Далеко я не загадываю, потому что мне очень тяжело дался этот сезон. Прям вот за всю карьеру, которая у меня была, очень тяжело было себя заставлять. С мая я больше дома была с сыном, потому что уезжать вообще не хотелось, разъезжать как в том году. Может, в том году я соскучилась по лыжным гонкам после декрета. Но, видимо, перенасытилась настолько, что в декабре я себя заставляла выходить на тренировки. Никакого удовольствия, знаете, я не получала. Как говорят: «Получай удовольствие и бегай». Но я не знаю, как можно выйти на гонку и получить удовольствие, когда ты бежишь за пределами своих возможностей, выходишь на высокие пульса, тебе надо терпеть. Я не знаю, как можно от этого получить удовольствие. Раньше — да, наверное, была какая-то мотивация, я себя подстегивала. Сейчас же понимаю, что уже смотрю в другую сторону.
Спортивная карьера скоро завершится, но я не хочу резко бросать, поставить лыжи в угол. Я буду постепенно заканчивать, все равно выходить на тренировки, может, где-то выступлю на каких-то соревнованиях. Но постоянно ездить на Кубки России, чемпионат России — нет. В данный момент есть план на лето, в котором я уже наметила, что куда-то съезжу. Дальше не загадываю.
— Что можете сказать про сезон?
— Я реально смотрю на вещи всегда. Я понимаю, что максималистка. На чемпионате России в этом году я заняла 7-е место в спринте и, по идее, не должна быть довольна, как раньше. То есть для меня раньше минимум — место в тройке. Но так, как я в этом году тренировалась… Бывало, даже не было времени выйти на тренировку, то есть я посвящала время семье, решала какие-то бытовые вопросы, плюс сын. В том году постоянно со мной бабушка ездила, у меня была возможность уезжать на сборы. А тут получалось так, что муж на сборах, бабушка не может, сын еще не ходит в сад — и уже не до тренировок.
С ним у меня был плавающий график, я блоками готовилась. Я определила себе соревнования, к которым я подвожусь. И вот, честно, я чемпионату России прям посвятила три недели после «Чемпионских высот». Я хотела подготовиться к «Чемпионским высотам», но, сами знаете, в этом году грипп очень сильно ходил, многих спортсменов подкосил, даже меня. Я долго выбиралась из ямы. Так вот: чемпионату России я посвятила время. Да, я не делала больших объемов, тяжелых тренировок, но ключевые были. Было четыре-пять тренировок ключевых, которые мне подсказал — как бы это уже не секрет — Маркус Крамер. Мы с ним списываемся. Я попросила его помочь с планом. Когда заняла 7-е место, поняла, что его план сработал. С моим самочувствием, тренировками этот результат — выше крыши.

— ФРАГМЕНТЫ ЗАПИСЕЙ —
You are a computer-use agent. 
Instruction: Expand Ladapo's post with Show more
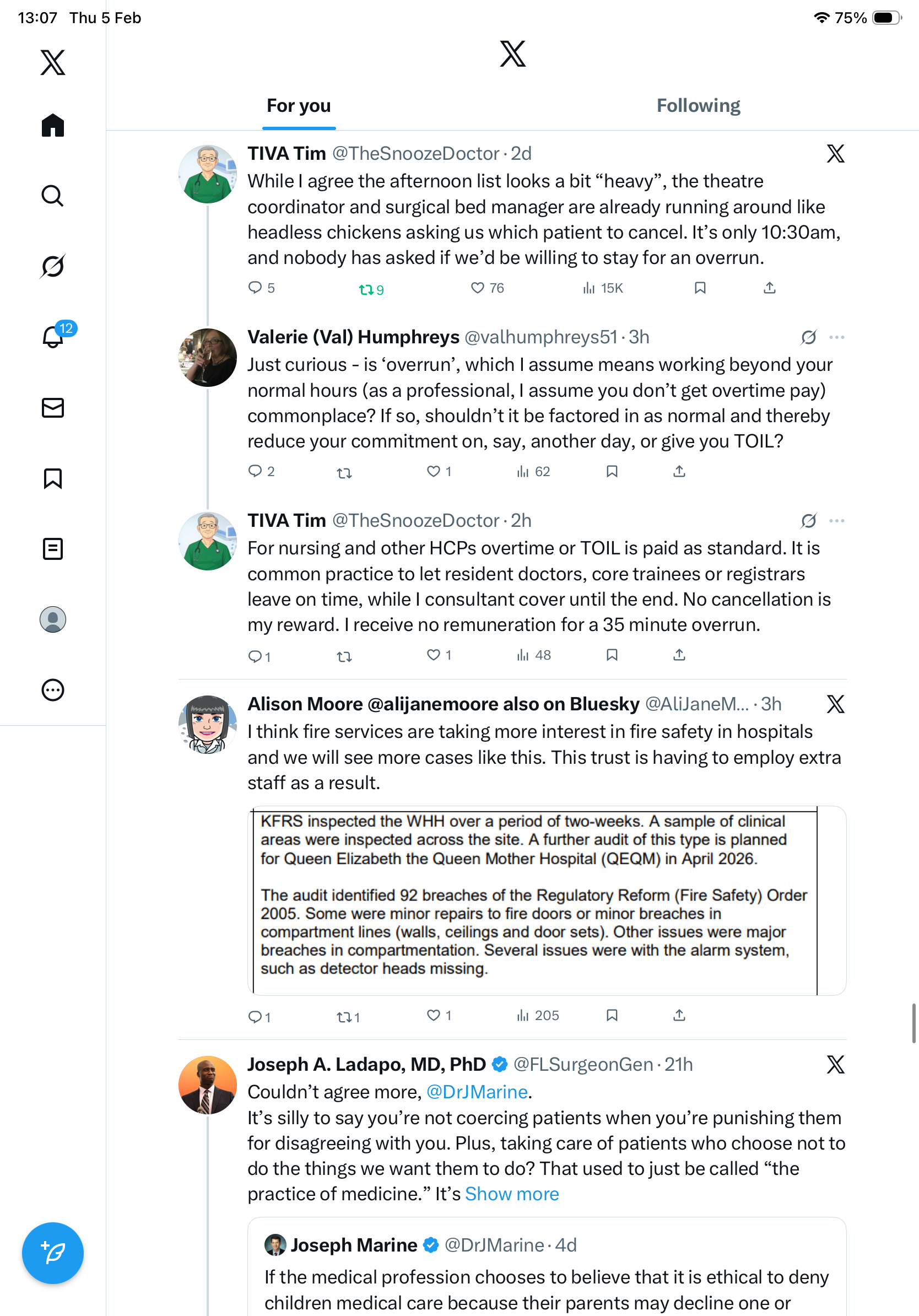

...

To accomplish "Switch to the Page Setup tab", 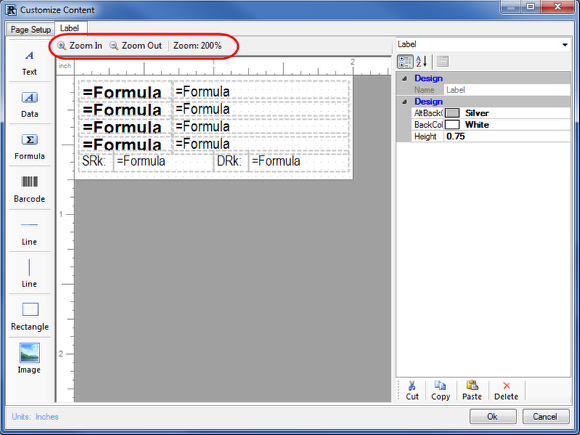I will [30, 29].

— КОРОТКАЯ ЗАДАЧА 1 —
Почему, по словам героини интервью, она далеко не загадывает? Ответьте кратко, опираясь на интервью.
— КОРОТКАЯ ЗАДАЧА 2 —
Перепишите отрывок интервью от слов «Спортивная карьера скоро» до слов «Дальше не загадываю.», поставив «осень» вместо «лето».

— ОТВЕТ К УПРАЖНЕНИЮ 1 —
Она далеко не загадывает, потому что этот сезон дался ей очень тяжело.

— ОТВЕТ К УПРАЖНЕНИЮ 2 —
Спортивная карьера скоро завершится, но я не хочу резко бросать, поставить лыжи в угол. Я буду постепенно заканчивать, все равно выходить на тренировки, может, где-то выступлю на каких-то соревнованиях. Но постоянно ездить на Кубки России, чемпионат России — нет. В данный момент есть план на осень, в котором я уже наметила, что куда-то съезжу. Дальше не загадываю.